Women's rugby...



  • Is really shit to watch.
    I am currently watching North Harbour vs Otago.
    Painful, slow and unimaginative
    I am sure all of them are still better than I ever was. ..but they don't deserve equality of pay. It is just a shite T.V. product.



  • @baron-silas-greenback you're a brave man saying that in the age of the politically correct.

    Personally I think you're right and don't have an issue with what you've said.

    If the product isn't good enough, it ain't good enough!



  • Women deserve equality of pay if they can produce a product which people are willing to pay to watch. I don't watch women's tennis but their TV ratings are apparently very good so they deserve their coin.



  • I was very anti women rugby players getting paid and will never ever watch it, but a good argument is the potential growth in audience numbers across both sexes as females become more involved and included in the game.
    entertainment is a hugely competitive market now and i think the nzru knows it needs to capture more of the female market.
    If womens rugby became the sport of choice for young girls tv numbers would increase in nz and it could even be good for struggling sports clubs getting an extra team and more volunteers.



  • I see your point, but the issue isn't really equality of pay but equality of opportunities. It's mostly the media who are talking about equal pay, because they don't understand the difference or because they think it attracts more clicks.
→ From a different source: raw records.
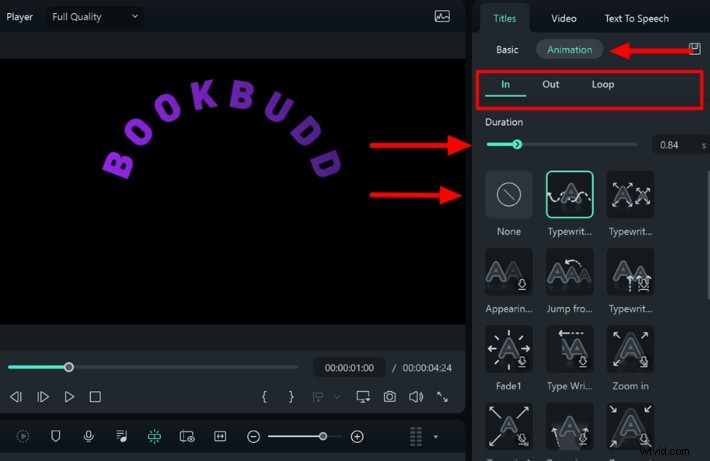Click the snapshot camera icon
Screen dimensions: 710x461
pos(390,397)
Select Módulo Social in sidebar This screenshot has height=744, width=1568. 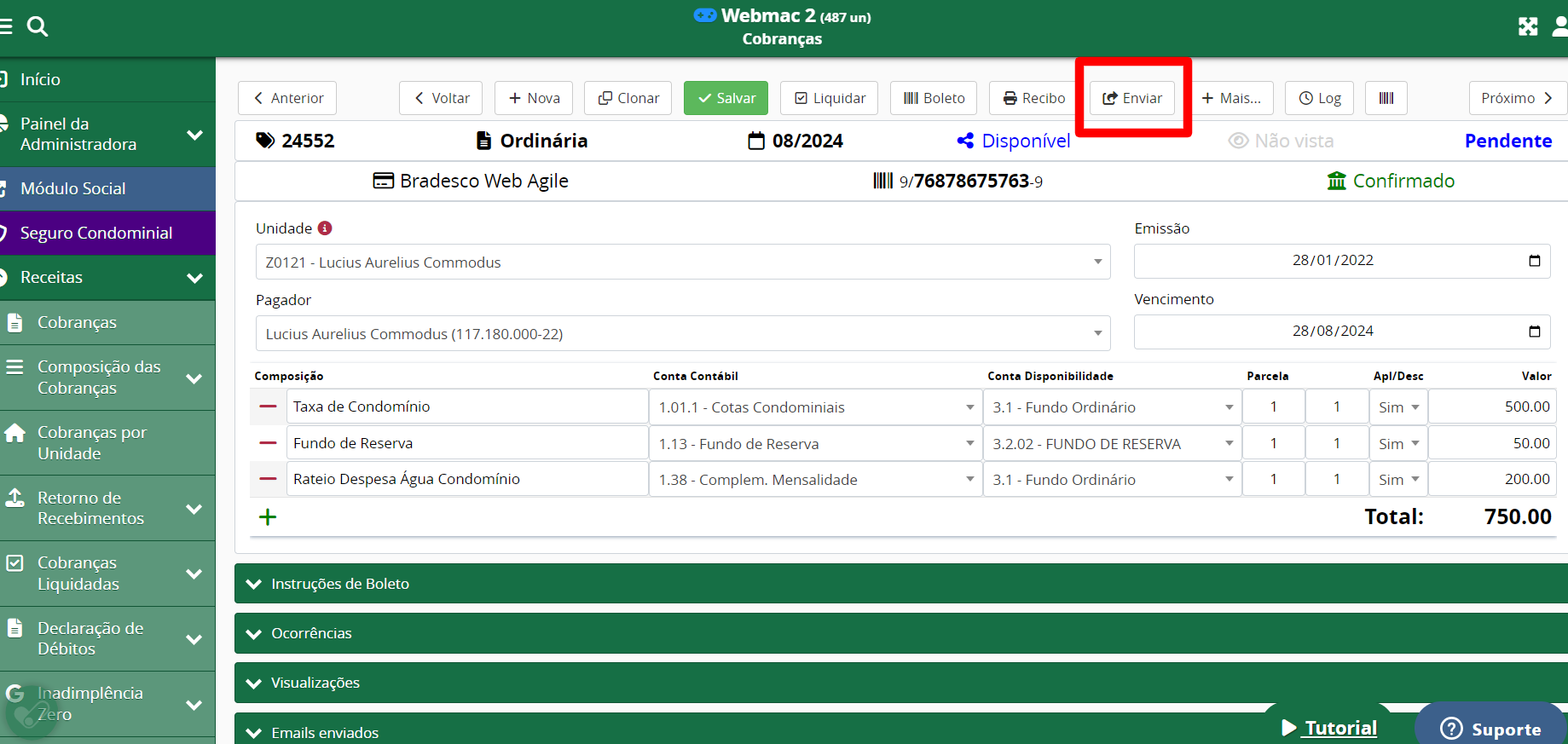point(73,188)
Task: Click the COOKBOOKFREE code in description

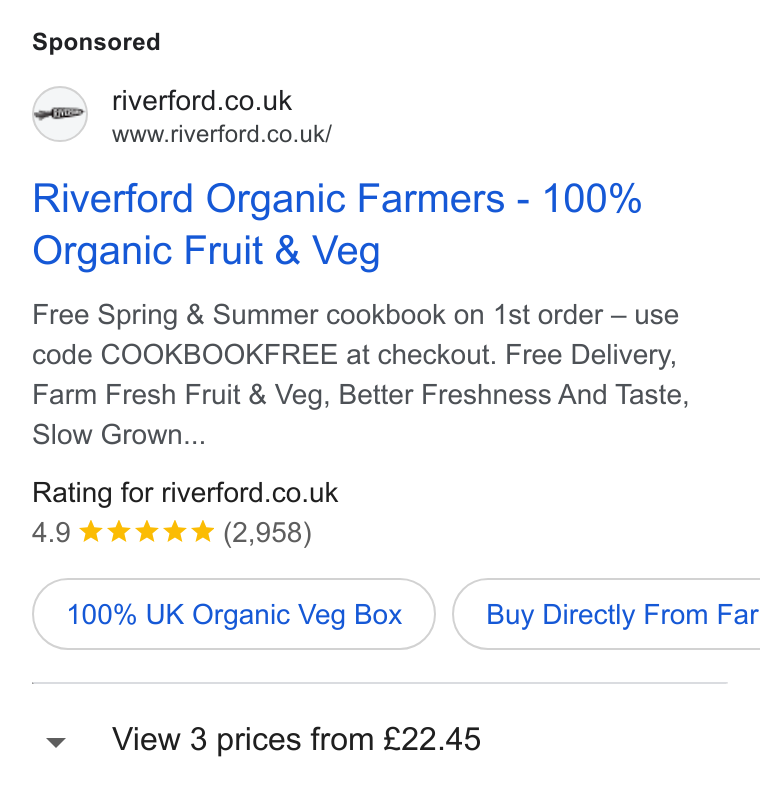Action: (219, 355)
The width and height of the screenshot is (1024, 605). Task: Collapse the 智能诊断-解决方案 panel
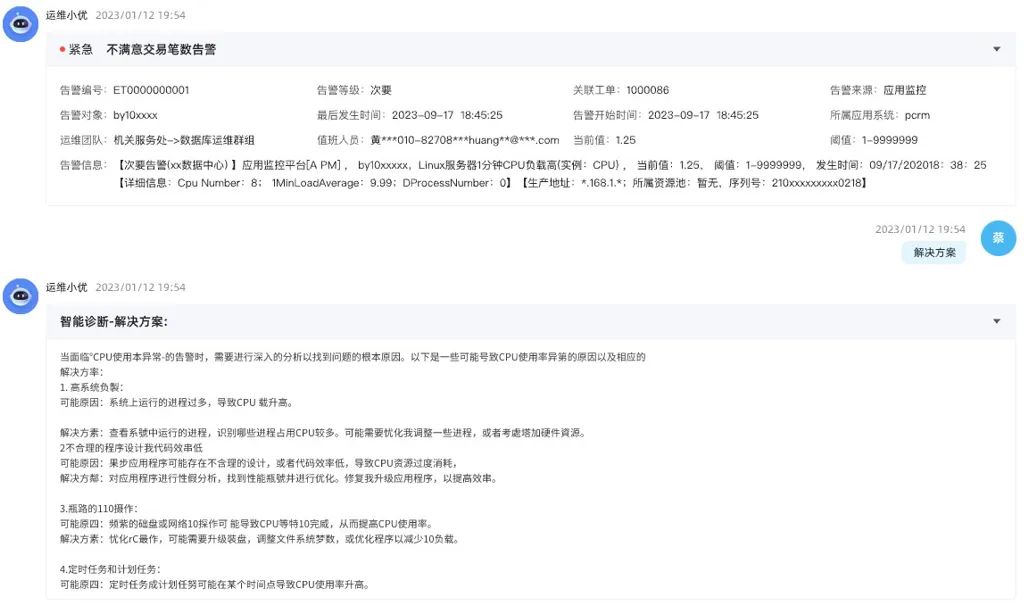pos(996,321)
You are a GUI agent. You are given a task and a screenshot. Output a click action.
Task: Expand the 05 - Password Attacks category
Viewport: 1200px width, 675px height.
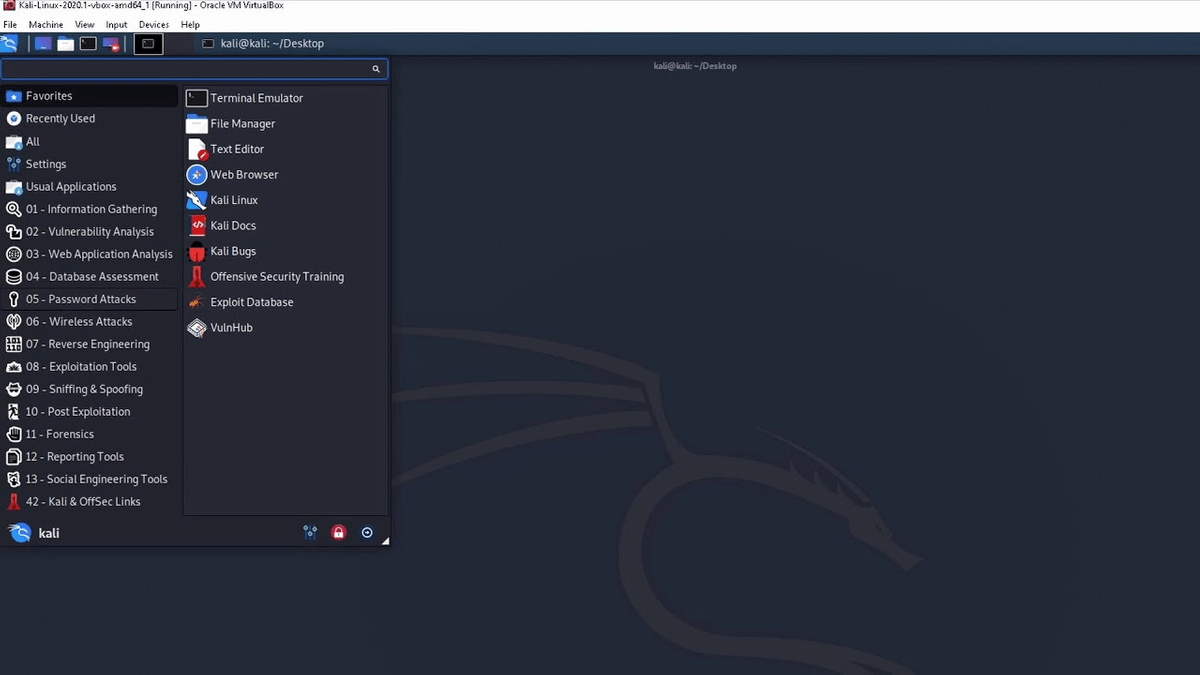[x=81, y=299]
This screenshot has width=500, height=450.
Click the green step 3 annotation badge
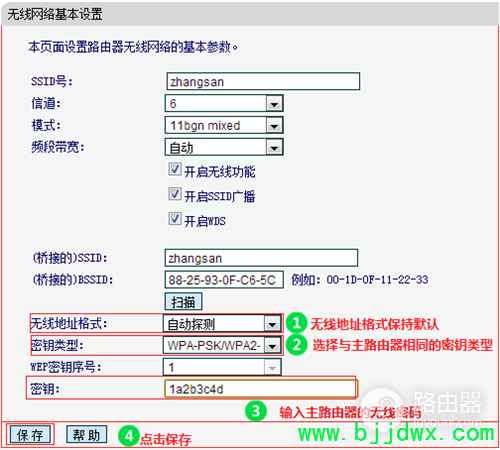[256, 411]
    If equal opportunities result in a good product, only then they can talk about equality of pay. In order to have equality of opportunities, they first need to take steps to improve the women's game, which is what they are trying to do. Finally. Mind you, until a few years ago, many provinces hardly did anything for the women's game. Even the most talented young female players weren't admited to academies and, therefore, not developed. The thing is, you always need to invest before reaping the rewards. So, improve their training, organise more games and tournaments, attract more players etc. It may involve some pay, too. The Going for Gold programme worked very well for our women's sevens team. Improving women's XVs requires a similar effort, nation wide ...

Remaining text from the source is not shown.